Acordei com o coração meio apertado. Sabe os dias em que
nos levantamos e parece que, apesar de muitas coisas estarem fora do lugar, o
que é perfeitamente normal, há essa coisa que não sabemos localizar ou
reconhecer, e que tem um peso a mais? E certamente tem mãos, ainda que
imaginadas, porque nos aperta o coração ao mesmo tempo em que o afaga.
E me veio à cabeça um pensamento que já é antigo, porque eu
costumava tê-lo quando ainda era uma menina. Depois ele adormeceu, e deu de
hoje acordar. O pensamento que inquiria: qual foi a última coisa
extraordinária que você fez?
A diferença é que, desta vez, eu fiquei em silêncio.
Lembro-me de responder a essa pergunta com as armas que
tinha: quem eu era, as situações que vivia. Como quando cuidava da casa para
que, quando chegasse, minha mãe não precisasse superar o cansaço que acumulara
durante o dia para lidar com os nossos, e pudesse se deitar mais cedo,
preparar-se para o dia seguinte, para a suntuosa repetição do árduo. Eu tinha
lá meus doze, treze anos de idade, mas já respondia tal questão, confidenciando
a mim mesma: foi extraordinário oferecer a minha mãe o tempo de descanso que
ela merecia.
A cada dia era um acontecimento nomeado extraordinário, e
naquela época, eu sequer sabia exatamente o significado disso. Porém, era
extraordinário conseguir puxar baldes de água lá do poço e carregá-los, escada
acima, para lavar a louça. E também perceber as folhas das árvores estampadas
no chão de terra, depois de o quintal ter sido varrido. E fazer companhia a
minha avó na hora da Ave Maria, para que pudéssemos ampliar os pedidos, mas
principalmente, dar conta dos agradecimentos.

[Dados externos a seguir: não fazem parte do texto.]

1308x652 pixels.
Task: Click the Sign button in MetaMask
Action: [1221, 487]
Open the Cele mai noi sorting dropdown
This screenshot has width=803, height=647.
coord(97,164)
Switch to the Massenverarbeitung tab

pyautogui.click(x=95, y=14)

Acontece que, desta vez, eu recebo a pergunta com meu jeito
de adulta com uma boa cota de desapontamentos. Um olho no peixe e outro no
gato, porque não consigo reconhecê-la da mesma forma que antes.
Dou-me conta de que não me convence mais o qual foi a
última coisa extraordinária que você fez? Assim como a definição de
beleza, o extraordinário depende, completamente, da visão de seu autor. Percebo
que há mais valor ainda em questionar: qual foi a última coisa
extraordinária que a vida fez por você?
O que realmente me faz compreender o quão longe da sutileza
do extraordinário eu ando, é que não há resposta que não seja pensada e
repensada. Antes, lá na juventude da ansiedade em viver a vida, eu nem
precisava pensar para responder: ajudar a construir o altar da parada da
procissão, colocar meus primos na cama, não muito tarde, jogar queimada com os
amigos da rua, levantar-me e ir para a escola aprender o futuro.

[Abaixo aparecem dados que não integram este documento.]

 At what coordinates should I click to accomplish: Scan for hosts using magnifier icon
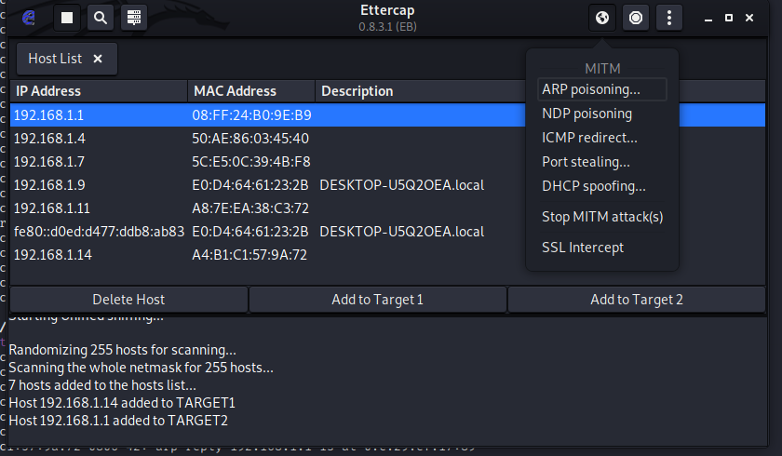point(101,17)
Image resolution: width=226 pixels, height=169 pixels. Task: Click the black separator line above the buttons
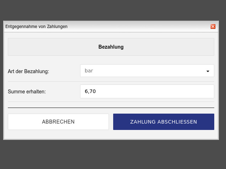pyautogui.click(x=111, y=108)
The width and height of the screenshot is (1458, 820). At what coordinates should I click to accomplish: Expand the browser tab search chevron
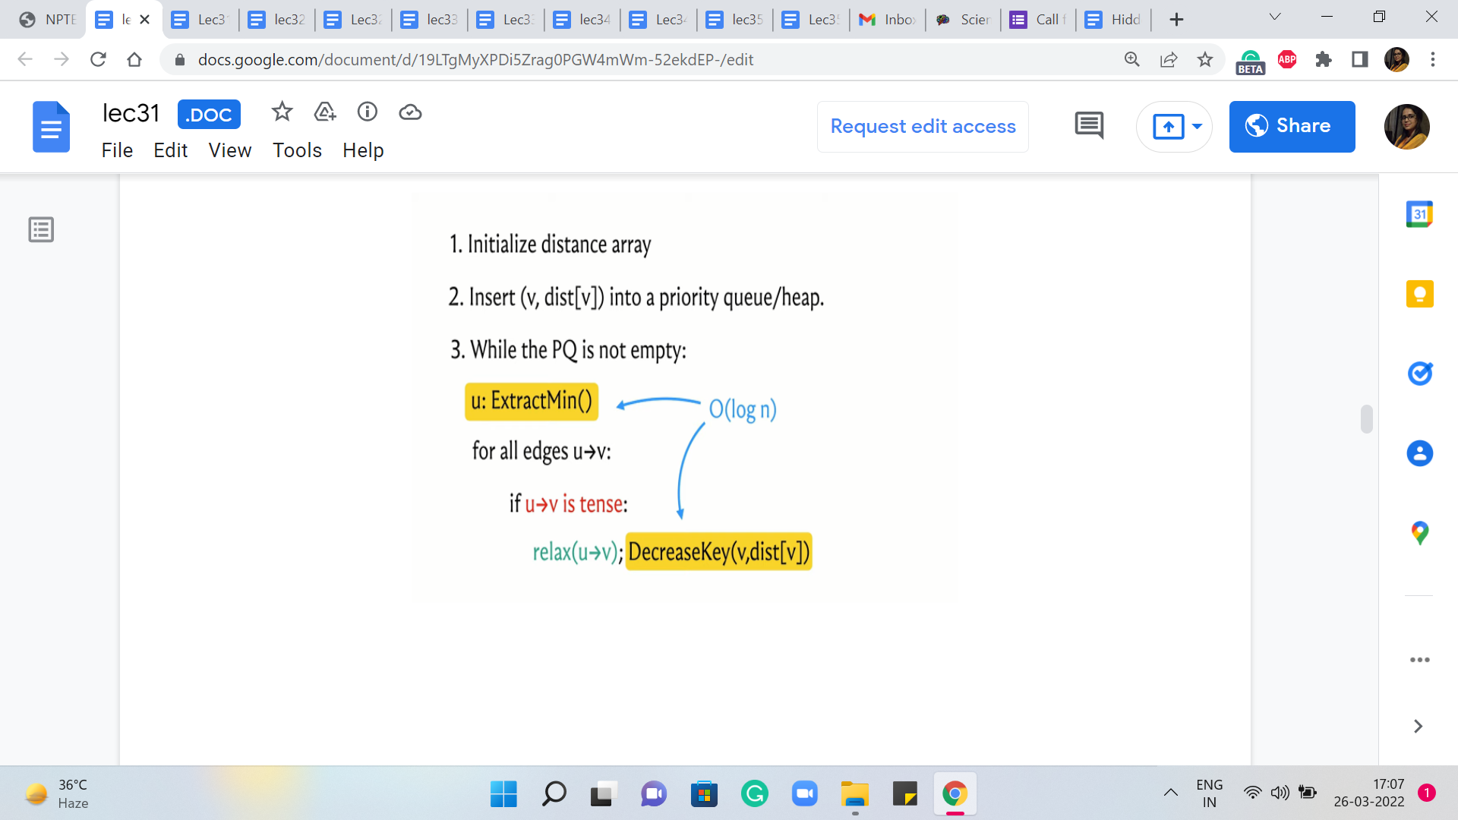tap(1275, 17)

O que aperta meu coração, creio, é essa incapacidade de
reconhecer o extraordinário no que, adulta que hoje sou, tornou-se a minha
lista de necessidades. Acordo e me levanto com o dia programado e longo nos
afazeres. E no final dele, aproveito as horas que me restam das 24 prometidas,
e cumpridas, para pensar o que foi feito. E então, como pensar no
extraordinário se, distraidamente, caminhamos em círculos?
Porém, tenho visto o extraordinário no outro, o que me
empolga e traz alento. Como a forma educada com que o senhor ajuda o outro,
afetado fisicamente pela idade avançada, a entrar no ônibus. Além da ajuda em
si, há o sorriso desse homem, e ele é tão sincero que me comove. Sinceridade me
comove.
Quando percebemos que não somos os verdadeiros autores dos
acontecimentos extraordinários, tendemos a nos sentir desapontados, mas isso
passa. Ainda que sejam esses acontecimentos cotidianos, pelos quais passamos
sem a eles conceder a real importância. Acontece que nós gostamos da ideia de
sermos autores, de celebrarmos a benevolência, como se tivéssemos,
literalmente, a cultivado e feito florescer em solo infértil. Um pequeno
milagre. Porém, o extraordinário vai além, tornando-nos instrumentos desses
milagres, permitindo que o feito não seja apenas para nós mesmos.